Out-of-state deals require some logistical adjustments:

  • Remote closing: Ensure your title company supports remote notarization and wire transfer closings. Most do, but confirm before you have a buyer expecting it.
  • Inspection coordination: The buyer will hire a local inspector. Offer to provide access and be present for the inspection. If the buyer does not have an inspector, recommend one you trust.
  • Insurance coordination: Out-of-state buyers may not have a local insurance agent. Recommend one who handles investment properties in your market.
  • Extended due diligence: Remote buyers often need 2-3 extra days for due diligence because of communication delays and the inability to visit in person. Build this into your timeline expectations.

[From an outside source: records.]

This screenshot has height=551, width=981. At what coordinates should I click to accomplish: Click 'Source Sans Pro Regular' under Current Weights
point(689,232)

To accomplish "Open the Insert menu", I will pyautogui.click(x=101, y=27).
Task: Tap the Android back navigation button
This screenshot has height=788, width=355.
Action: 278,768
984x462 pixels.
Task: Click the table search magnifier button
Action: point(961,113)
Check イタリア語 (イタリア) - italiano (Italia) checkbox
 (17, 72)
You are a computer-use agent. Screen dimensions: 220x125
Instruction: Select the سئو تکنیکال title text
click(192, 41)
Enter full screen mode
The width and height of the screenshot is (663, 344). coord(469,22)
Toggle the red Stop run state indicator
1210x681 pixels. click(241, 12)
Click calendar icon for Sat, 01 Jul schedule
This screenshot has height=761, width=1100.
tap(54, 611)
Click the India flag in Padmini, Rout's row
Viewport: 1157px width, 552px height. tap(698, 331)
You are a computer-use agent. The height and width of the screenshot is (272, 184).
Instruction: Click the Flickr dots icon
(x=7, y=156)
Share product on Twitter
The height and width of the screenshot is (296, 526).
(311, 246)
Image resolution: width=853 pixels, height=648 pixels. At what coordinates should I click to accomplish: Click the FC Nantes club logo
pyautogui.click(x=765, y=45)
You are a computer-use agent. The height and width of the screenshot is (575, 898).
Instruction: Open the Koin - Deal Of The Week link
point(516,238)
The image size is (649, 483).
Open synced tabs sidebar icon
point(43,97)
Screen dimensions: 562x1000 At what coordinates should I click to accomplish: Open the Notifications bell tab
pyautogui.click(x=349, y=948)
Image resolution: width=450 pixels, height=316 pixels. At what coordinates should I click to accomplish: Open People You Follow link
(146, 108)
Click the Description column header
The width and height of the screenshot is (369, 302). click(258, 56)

Building trust across distance

Trust is harder to build remotely. Without face-to-face interaction, the buyer relies entirely on your professionalism, communication quality, and the accuracy of your information. Here is how to build trust with remote buyers:

  • Be responsive. Answer calls and emails within hours, not days. Remote buyers are already anxious about the distance — slow communication amplifies that anxiety.
  • Be transparent. Disclose everything, including negatives. A buyer who discovers problems you did not mention will assume you are hiding more.
  • Provide references. If you have closed deals with other out-of-state buyers, offer to connect them. Peer validation is powerful for remote investors.
  • Use video. A video walkthrough, a video call introduction, or even a short video market update builds more trust than a dozen emails. People trust people they have seen and spoken with.
  • Send verifiable data. Include comp addresses so the buyer can verify your ARV. Include the title company's contact information so they can verify the closing process. The more independently verifiable your information, the more trust you build.

Common objections from out-of-state buyers

ObjectionHow to Address
"I can't see the property"Offer video walkthrough, comprehensive photos, third-party inspection
"I don't know the area"Provide neighborhood deep dive: schools, crime, employers, appreciation trends
"Who will manage it?"Recommend 2-3 property managers with fees and reviews
"How do I know I can trust you?"References from past buyers, transparent documentation, verifiable comps
"What if something goes wrong?"Explain the inspection period, title insurance, and your availability post-close

Pricing for out-of-state buyers

Out-of-state buyers often accept slightly higher prices than local buyers because their return benchmarks are different. A property with a 7% cap rate might get passed over by a local investor who can find 8% locally, but an out-of-state buyer comparing to 4% cap rates in their home market sees it as excellent.

This does not mean you should inflate prices for remote buyers. It means you should present the deal in the context of their market. "This property cash flows at $400/month with an 8% cap rate. In Houston, that's solid. Compare that to what you'd get for the same price in [their market]." Let the buyer draw their own conclusions about relative value.